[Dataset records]
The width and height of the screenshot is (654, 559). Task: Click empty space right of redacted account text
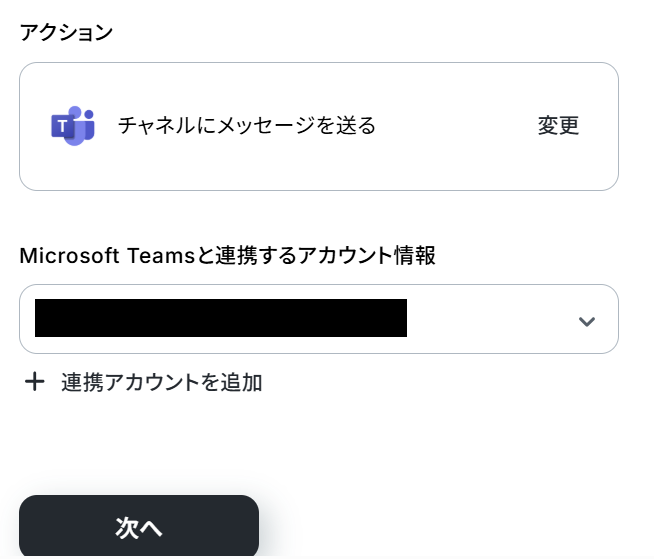point(490,319)
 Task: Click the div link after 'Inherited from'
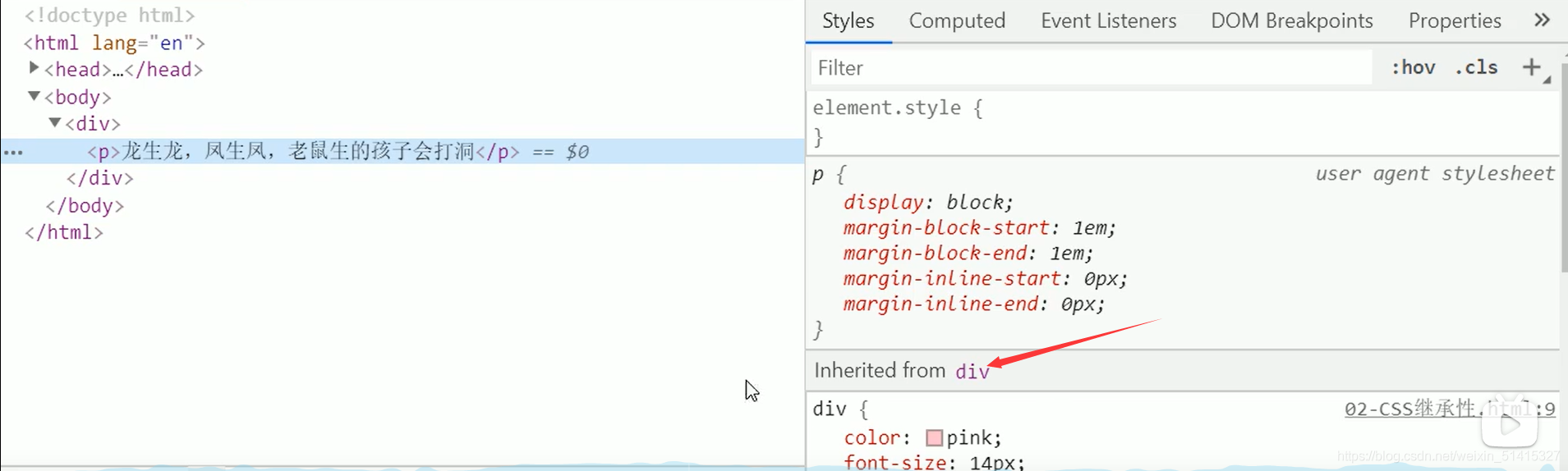pyautogui.click(x=972, y=372)
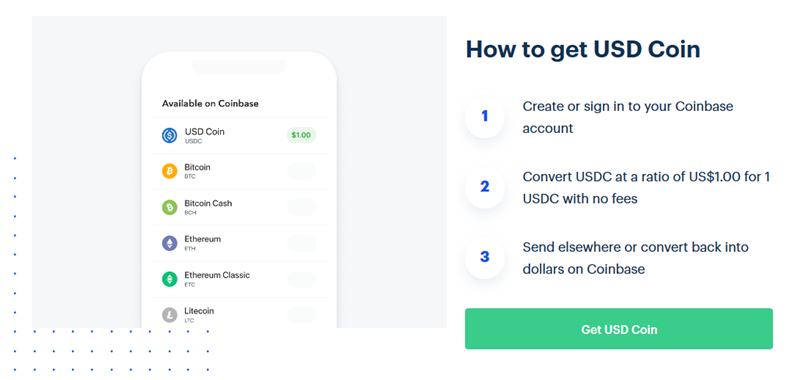
Task: Open the Bitcoin Cash list entry
Action: 239,207
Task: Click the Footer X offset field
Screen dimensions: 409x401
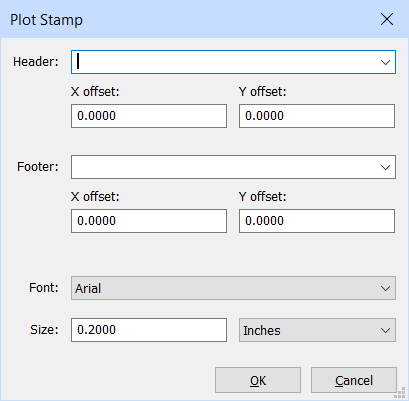Action: [x=149, y=221]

**What the task requires**
Set down every record above exactly as it stands, but skip the pictures.

**Result**
The width and height of the screenshot is (654, 559). Task: Click empty space right of redacted account text
point(490,319)
 Task: Click the div link after 'Inherited from'
pyautogui.click(x=972, y=372)
Task: Open the Bitcoin Cash list entry
Action: 239,207
Task: Click the Footer X offset field
Screen dimensions: 409x401
Action: [x=149, y=221]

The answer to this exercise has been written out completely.